R. – Mi percepción es que ha triunfado la memoria basada en el conflicto, distorsionando la memoria quienes creemos que ETA no fue la consecuencia de una violencia previa, sino que ellos mismos fueron la causa de todos nuestros males. Y a partir de ahí hay un relato basado en creencias nacionalistas que distorsiona una memoria que pudiera ser compartida por todos. Que estemos en el 2023 todavía con este asunto es bastante lamentable. Pero también es una paradoja, porque en la Ley de Reconocimiento y Protección Integral a las Víctimas del Terrorismo de 2011 es clarísima en su preámbulo, y define una memoria basada en el significado político de las víctimas. Esa es la evidencia que a algunos les molesta, como molestó después del asesinato de Miguel Ángel Blanco, que marcó una línea divisoria entre demócratas y los que se quedaron fuera. Ha habido una serie de circunstancias políticas, no suficientemente tratadas o neutralizadas, que no se han sabido gestionar para construir frente al poder nacionalista en el País Vasco una memoria compartida.
P. – ¿Qué importancia tuvo Miguel Ángel Blanco en esa guerra por el relato?
R. – Fue un impulso absolutamente lúcido de lo que debíamos hacer después de tanto hartazgo. Fue la extensión de un convencimiento y de una energía que nos llevó por el mejor camino. El mejor camino se define en la política terrorista que se plasma en el Pacto por el Pacto por las Libertades, que une al Partido Popular y al Partido Socialista en ese momento en el que había que aplicar la ley y que lleva a la ilegalización de las marcas políticas de ETA. Un gran triunfo de la democracia. Desde el punto de vista social, el compromiso cívico, Miguel Ángel, se ha convertido en un símbolo de la resistencia y de la democracia. Y por último, la derrota operativa de ETA. Por supuesto, eso ha sido un gran triunfo de la democracia. Lo cual no quiere decir que no haya todavía temas pendientes.
P. – Me interesa el contraste entre Gesto por la paz y Basta ya. La primera tiene una raíz cristiana y conciliadora. Sin embargo, Basta ya era una organización más guerrillera, ¿no?
R. – Yo tengo la suerte de haber estado en todos los movimientos desde el inicio, más o menos, de una manera u otra. Y mi propia evolución puede ser interpretada como parte de la evolución del propio movimiento ciudadano. Gesto por la paz tiene su origen en los escolapios. Y eso tuvo mucho mérito. Llegó a miles de ciudadanos y ha tenido un papel importante a la hora de denunciar las vulneraciones de derechos humanos que cometía el terrorismo. Pero a algunos nos pareció insuficiente lo que estábamos haciendo. Teníamos que dar un paso más. Y el primer momento en el que sentimos esto fue con el asesinato de Gregorio Ordóñez en el 95, en el que matan a un ciudadano, a un ser humano y a un político. Esto ya es una afrenta política.
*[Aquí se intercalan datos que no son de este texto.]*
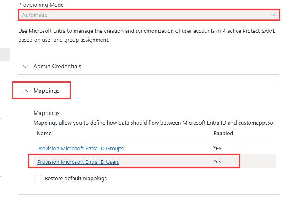Click the Provisioning Mode field label

[x=41, y=5]
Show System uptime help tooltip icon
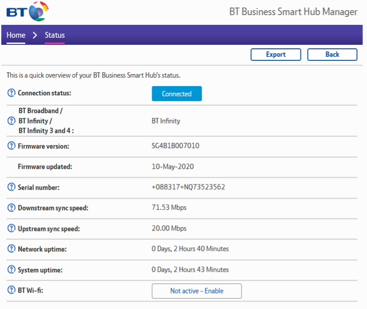The height and width of the screenshot is (309, 367). (12, 270)
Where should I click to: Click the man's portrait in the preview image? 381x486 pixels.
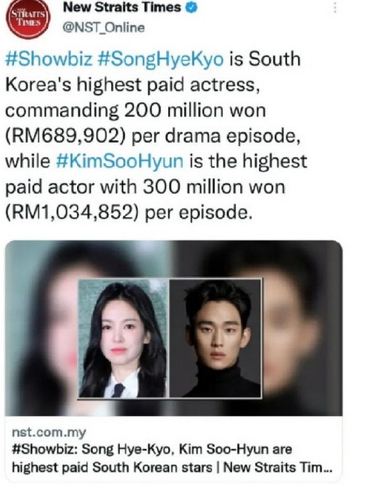point(215,338)
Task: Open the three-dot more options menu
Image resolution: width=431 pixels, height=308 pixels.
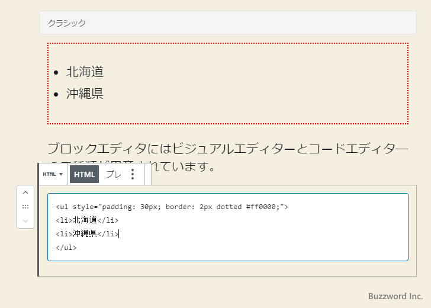Action: (x=133, y=174)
Somos los primeros que vamos a la sede de Batasuna con carteles de Basta ya. Yo estaba al lado de una amiga mía, Amparo, que iba temblando. Y nos recibieron gritándonos «gora ETA». Ese es el inicio de Basta ya. Tenemos que ir contra aquellos que están sirviéndose de la política mientras matan al adversario político. Nosotros debemos sacarles los colores porque estamos desprotegidos. El nacionalismo gobernante ha estado siempre en contra de todas las medidas antiterroristas. No estuvo en el Pacto Antiterrorista, no estuvo en la ley de ilegalización de partidos.
P. – ¿Durante cuanto tiempo has llevado escolta?
R. – Durante diez años. Después del asesinato de Miguel Ángel Blanco, estando ya como portavoz en Basta ya, me llaman y me recomiendan que lleve escolta. Pero claro, en mi caso llovía sobre mojado porque habían matado a mi padre junto a su escolta Antonio. Lo que más recuerdo es a mi madre, que se veía en la misma tesitura después de 18 años, con su hija llevando escolta. Me recomendaron poner un poco de distancia y me vine a Madrid.
P. – Terminamos con la pregunta habitual, ¿a quién te gustaría que invitáramos a Vidas Cruzadas?
R. – Me gustaría proponer a Ana Iribar. Amiga y compañera de instituto en San Sebastián. Es una víctima referente y además puede contaros muchas cosas sobre Gregorio Ordóñez.